(Records for locating words and elements)
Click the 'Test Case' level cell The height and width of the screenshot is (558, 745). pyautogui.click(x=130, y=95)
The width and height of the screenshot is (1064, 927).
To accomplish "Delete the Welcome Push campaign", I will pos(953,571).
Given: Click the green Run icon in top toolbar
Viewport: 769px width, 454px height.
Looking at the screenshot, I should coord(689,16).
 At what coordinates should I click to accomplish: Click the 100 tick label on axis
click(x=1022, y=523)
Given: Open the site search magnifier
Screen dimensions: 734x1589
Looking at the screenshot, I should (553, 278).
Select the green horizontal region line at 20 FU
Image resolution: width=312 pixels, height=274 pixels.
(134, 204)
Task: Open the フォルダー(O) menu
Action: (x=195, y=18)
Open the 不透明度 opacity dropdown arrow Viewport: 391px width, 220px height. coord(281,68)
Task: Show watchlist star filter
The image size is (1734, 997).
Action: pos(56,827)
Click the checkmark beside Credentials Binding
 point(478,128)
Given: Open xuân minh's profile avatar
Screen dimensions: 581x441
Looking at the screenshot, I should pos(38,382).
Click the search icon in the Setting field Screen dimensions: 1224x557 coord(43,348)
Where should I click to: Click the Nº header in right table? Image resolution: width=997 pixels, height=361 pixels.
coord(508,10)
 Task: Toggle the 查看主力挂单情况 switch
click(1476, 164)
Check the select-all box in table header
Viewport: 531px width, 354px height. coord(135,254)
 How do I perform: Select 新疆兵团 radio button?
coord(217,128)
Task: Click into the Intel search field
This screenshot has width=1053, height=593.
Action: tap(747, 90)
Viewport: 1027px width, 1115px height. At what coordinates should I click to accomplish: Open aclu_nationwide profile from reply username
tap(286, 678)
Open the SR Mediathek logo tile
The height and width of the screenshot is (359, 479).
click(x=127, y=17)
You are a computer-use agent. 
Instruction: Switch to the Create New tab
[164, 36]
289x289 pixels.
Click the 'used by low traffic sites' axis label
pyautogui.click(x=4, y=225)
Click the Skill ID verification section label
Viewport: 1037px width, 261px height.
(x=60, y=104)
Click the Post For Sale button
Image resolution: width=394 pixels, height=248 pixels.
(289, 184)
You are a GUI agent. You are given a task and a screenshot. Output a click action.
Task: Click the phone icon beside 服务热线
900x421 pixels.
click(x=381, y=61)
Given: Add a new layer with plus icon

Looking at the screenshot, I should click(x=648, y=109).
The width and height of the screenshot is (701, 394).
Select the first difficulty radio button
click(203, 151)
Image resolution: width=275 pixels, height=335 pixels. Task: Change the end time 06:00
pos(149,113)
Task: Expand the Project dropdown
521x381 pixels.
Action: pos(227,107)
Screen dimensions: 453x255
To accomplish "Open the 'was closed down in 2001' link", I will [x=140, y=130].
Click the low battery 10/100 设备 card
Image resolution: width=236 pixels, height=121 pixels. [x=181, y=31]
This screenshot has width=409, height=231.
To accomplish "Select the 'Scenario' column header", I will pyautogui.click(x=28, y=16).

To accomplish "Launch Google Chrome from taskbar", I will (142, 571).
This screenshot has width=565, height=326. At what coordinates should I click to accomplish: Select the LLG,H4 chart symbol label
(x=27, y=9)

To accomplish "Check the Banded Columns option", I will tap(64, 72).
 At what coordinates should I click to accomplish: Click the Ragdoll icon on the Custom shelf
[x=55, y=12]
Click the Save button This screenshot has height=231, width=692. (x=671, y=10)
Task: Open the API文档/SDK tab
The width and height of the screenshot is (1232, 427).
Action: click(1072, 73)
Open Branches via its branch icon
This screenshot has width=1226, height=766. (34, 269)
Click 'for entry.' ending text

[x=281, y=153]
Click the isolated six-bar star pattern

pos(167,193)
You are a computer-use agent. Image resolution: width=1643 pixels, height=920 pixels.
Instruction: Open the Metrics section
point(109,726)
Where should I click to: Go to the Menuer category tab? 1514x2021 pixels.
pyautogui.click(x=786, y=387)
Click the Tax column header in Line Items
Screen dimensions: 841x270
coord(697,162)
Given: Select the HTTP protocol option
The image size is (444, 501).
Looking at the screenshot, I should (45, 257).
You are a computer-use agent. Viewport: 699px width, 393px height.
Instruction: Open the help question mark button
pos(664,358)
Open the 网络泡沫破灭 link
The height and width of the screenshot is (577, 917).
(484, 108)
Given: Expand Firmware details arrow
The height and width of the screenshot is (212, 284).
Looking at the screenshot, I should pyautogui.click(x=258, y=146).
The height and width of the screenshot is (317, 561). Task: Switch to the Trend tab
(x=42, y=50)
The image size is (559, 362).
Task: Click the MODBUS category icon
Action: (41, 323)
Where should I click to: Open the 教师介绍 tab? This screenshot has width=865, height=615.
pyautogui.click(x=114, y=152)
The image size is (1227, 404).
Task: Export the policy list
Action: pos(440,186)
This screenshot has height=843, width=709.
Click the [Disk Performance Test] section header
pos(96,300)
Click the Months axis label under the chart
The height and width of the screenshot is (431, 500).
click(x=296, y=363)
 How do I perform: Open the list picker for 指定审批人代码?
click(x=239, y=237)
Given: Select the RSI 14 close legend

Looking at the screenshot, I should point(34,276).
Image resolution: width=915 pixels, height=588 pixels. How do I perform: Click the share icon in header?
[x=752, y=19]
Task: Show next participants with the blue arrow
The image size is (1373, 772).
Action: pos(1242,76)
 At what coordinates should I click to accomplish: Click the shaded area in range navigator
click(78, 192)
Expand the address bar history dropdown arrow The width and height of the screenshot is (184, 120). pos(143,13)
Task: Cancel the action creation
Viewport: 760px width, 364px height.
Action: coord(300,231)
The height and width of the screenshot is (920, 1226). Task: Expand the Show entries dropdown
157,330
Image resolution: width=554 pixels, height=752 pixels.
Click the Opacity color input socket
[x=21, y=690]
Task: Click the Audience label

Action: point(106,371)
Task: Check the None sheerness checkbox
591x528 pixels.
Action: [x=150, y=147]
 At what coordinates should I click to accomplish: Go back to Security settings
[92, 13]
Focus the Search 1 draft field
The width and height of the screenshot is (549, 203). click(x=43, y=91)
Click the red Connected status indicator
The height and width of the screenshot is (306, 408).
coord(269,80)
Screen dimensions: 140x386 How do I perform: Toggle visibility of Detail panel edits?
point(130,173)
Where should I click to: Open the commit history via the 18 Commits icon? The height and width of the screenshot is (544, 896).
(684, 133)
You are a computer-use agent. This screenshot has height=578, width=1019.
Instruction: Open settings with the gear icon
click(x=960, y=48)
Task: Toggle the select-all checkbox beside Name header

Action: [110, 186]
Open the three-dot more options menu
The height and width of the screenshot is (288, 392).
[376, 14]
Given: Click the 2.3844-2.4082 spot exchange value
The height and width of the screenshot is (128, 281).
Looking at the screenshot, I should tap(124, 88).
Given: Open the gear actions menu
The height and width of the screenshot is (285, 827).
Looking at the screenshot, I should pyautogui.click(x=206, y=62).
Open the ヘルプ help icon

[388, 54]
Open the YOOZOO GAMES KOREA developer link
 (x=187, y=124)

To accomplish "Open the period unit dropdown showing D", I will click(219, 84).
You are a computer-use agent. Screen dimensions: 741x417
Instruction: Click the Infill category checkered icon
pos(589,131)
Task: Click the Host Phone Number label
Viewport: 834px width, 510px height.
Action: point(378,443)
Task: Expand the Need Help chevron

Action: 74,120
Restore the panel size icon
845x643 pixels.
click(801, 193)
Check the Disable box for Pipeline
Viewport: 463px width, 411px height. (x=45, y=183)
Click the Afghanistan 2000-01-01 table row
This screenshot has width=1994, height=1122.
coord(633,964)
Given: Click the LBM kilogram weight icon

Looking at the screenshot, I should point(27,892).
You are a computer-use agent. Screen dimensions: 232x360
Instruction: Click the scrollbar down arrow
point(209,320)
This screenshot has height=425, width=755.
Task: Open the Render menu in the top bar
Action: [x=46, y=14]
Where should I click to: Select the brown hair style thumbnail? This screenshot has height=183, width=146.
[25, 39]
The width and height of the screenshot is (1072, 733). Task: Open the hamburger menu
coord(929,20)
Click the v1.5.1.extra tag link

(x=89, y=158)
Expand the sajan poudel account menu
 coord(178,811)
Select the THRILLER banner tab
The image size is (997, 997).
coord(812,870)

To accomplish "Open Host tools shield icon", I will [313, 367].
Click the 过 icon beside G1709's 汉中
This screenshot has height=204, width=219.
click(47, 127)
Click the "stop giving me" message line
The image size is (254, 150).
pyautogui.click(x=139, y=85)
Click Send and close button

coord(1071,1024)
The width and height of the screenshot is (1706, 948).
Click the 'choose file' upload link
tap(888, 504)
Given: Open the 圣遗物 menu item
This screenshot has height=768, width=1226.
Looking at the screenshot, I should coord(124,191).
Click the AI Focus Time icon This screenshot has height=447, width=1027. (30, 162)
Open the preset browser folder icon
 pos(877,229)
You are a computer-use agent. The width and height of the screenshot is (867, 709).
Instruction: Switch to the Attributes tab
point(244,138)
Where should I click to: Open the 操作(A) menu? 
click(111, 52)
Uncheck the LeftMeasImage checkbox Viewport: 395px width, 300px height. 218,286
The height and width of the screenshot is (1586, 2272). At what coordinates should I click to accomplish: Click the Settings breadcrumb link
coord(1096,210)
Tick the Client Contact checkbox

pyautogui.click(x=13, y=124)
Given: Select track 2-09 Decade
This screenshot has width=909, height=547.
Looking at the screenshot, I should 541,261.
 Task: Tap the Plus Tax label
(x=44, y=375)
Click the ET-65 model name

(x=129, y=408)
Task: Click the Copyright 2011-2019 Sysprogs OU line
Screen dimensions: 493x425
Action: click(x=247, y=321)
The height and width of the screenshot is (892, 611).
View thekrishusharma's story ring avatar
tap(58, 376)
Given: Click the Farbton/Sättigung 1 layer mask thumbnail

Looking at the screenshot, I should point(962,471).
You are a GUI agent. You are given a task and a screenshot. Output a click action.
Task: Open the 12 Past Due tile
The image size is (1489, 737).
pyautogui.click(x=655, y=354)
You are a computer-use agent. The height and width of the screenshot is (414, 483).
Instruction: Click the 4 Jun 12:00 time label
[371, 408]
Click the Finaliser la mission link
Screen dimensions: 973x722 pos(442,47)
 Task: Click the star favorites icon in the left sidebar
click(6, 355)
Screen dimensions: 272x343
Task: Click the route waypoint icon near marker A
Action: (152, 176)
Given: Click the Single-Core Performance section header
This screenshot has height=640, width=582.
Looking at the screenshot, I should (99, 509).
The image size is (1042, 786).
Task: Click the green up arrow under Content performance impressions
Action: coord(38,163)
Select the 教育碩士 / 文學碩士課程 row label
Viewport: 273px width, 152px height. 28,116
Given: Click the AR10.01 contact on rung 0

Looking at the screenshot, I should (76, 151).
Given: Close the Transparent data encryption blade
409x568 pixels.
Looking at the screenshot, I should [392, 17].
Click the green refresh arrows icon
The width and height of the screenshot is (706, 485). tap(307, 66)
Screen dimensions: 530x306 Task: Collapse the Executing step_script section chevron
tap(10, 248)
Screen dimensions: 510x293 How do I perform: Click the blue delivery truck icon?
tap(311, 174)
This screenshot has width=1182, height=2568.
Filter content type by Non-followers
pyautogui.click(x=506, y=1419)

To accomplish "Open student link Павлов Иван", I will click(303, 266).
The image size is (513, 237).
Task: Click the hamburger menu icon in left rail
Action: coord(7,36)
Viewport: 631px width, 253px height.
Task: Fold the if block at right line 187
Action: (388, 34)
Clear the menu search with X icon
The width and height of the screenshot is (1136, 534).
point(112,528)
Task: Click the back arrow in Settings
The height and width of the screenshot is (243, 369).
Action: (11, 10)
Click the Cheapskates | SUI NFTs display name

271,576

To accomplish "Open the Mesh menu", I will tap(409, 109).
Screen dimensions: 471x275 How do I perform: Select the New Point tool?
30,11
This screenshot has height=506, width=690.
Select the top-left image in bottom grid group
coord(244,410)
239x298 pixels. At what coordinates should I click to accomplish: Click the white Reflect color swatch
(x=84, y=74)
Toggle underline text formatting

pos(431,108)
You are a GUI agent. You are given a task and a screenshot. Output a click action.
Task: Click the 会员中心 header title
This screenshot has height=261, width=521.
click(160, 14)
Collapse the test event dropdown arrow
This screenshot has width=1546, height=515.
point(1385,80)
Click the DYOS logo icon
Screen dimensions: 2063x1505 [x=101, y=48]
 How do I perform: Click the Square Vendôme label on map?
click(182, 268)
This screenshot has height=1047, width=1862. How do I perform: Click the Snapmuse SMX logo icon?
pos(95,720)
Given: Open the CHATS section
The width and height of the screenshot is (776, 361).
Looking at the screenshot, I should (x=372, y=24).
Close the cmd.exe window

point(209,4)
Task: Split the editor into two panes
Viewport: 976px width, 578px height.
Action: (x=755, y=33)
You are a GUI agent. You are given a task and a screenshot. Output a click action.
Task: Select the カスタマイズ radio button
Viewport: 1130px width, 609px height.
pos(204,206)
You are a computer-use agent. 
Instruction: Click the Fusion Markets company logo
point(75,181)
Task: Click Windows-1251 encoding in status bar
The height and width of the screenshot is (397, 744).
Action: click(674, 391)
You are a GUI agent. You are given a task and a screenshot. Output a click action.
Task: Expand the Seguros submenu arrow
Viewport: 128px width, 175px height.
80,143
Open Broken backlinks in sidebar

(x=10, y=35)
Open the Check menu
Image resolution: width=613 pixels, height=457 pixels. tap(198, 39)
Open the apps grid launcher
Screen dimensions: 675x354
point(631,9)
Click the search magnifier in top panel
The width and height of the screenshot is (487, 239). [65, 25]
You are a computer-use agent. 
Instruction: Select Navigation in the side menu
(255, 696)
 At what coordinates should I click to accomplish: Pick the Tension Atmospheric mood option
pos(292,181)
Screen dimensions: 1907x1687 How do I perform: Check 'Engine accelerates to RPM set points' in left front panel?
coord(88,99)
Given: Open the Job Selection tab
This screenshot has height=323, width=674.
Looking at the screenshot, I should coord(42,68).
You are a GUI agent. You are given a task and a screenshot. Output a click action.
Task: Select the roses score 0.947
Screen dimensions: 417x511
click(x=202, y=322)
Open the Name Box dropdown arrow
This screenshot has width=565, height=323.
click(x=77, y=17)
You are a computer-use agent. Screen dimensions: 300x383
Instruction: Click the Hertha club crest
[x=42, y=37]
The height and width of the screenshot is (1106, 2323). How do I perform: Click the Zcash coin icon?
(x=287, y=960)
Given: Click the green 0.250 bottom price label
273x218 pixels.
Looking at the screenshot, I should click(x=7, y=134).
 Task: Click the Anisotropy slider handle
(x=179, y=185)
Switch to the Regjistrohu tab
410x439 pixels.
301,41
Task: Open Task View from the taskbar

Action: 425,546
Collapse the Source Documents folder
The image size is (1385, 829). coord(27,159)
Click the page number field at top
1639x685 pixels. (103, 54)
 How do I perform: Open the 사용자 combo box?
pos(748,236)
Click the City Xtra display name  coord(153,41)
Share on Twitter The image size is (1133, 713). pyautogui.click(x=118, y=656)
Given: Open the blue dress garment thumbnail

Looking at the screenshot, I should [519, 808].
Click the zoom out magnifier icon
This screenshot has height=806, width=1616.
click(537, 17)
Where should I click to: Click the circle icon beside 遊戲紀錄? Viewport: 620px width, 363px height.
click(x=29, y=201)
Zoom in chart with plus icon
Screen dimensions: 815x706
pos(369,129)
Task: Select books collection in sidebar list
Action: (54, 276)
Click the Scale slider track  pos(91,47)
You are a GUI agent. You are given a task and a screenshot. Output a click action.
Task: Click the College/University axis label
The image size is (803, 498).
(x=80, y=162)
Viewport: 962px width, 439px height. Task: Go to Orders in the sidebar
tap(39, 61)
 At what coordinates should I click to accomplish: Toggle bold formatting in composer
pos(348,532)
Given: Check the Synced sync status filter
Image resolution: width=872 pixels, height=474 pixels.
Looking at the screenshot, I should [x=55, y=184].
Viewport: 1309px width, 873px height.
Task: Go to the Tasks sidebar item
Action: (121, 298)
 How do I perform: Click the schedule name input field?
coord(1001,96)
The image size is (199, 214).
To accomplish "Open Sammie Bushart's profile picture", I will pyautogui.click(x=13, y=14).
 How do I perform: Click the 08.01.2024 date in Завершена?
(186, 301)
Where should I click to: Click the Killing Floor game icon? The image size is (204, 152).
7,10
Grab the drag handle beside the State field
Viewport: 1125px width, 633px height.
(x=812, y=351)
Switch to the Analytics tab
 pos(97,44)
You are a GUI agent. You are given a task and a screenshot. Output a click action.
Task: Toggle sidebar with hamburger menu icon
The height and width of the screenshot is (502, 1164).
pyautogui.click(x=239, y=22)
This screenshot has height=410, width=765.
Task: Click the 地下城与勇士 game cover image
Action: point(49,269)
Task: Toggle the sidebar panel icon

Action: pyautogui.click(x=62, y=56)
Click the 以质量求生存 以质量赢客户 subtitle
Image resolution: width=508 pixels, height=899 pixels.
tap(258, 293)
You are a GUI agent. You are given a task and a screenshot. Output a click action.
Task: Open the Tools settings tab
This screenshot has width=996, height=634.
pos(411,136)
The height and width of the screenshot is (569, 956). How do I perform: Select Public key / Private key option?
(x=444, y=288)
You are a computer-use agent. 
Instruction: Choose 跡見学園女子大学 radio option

**TASK DESCRIPTION:** Please copy the listing above from the line with "Given: Click the green 0.250" through the line with "coord(1001,96)", both included, reproducing each line unchanged.

**ANSWER TO THE TASK:**
Given: Click the green 0.250 bottom price label
273x218 pixels.
Looking at the screenshot, I should click(x=7, y=134).
 Task: Click the Anisotropy slider handle
(x=179, y=185)
Switch to the Regjistrohu tab
410x439 pixels.
301,41
Task: Open Task View from the taskbar

Action: 425,546
Collapse the Source Documents folder
The image size is (1385, 829). coord(27,159)
Click the page number field at top
1639x685 pixels. (103, 54)
 How do I perform: Open the 사용자 combo box?
pos(748,236)
Click the City Xtra display name  coord(153,41)
Share on Twitter The image size is (1133, 713). pyautogui.click(x=118, y=656)
Given: Open the blue dress garment thumbnail

Looking at the screenshot, I should [519, 808].
Click the zoom out magnifier icon
This screenshot has height=806, width=1616.
click(537, 17)
Where should I click to: Click the circle icon beside 遊戲紀錄? Viewport: 620px width, 363px height.
click(x=29, y=201)
Zoom in chart with plus icon
Screen dimensions: 815x706
pos(369,129)
Task: Select books collection in sidebar list
Action: (54, 276)
Click the Scale slider track  pos(91,47)
You are a GUI agent. You are given a task and a screenshot. Output a click action.
Task: Click the College/University axis label
The image size is (803, 498).
(x=80, y=162)
Viewport: 962px width, 439px height. Task: Go to Orders in the sidebar
tap(39, 61)
 At what coordinates should I click to accomplish: Toggle bold formatting in composer
pos(348,532)
Given: Check the Synced sync status filter
Image resolution: width=872 pixels, height=474 pixels.
Looking at the screenshot, I should [x=55, y=184].
Viewport: 1309px width, 873px height.
Task: Go to the Tasks sidebar item
Action: (121, 298)
 How do I perform: Click the schedule name input field?
coord(1001,96)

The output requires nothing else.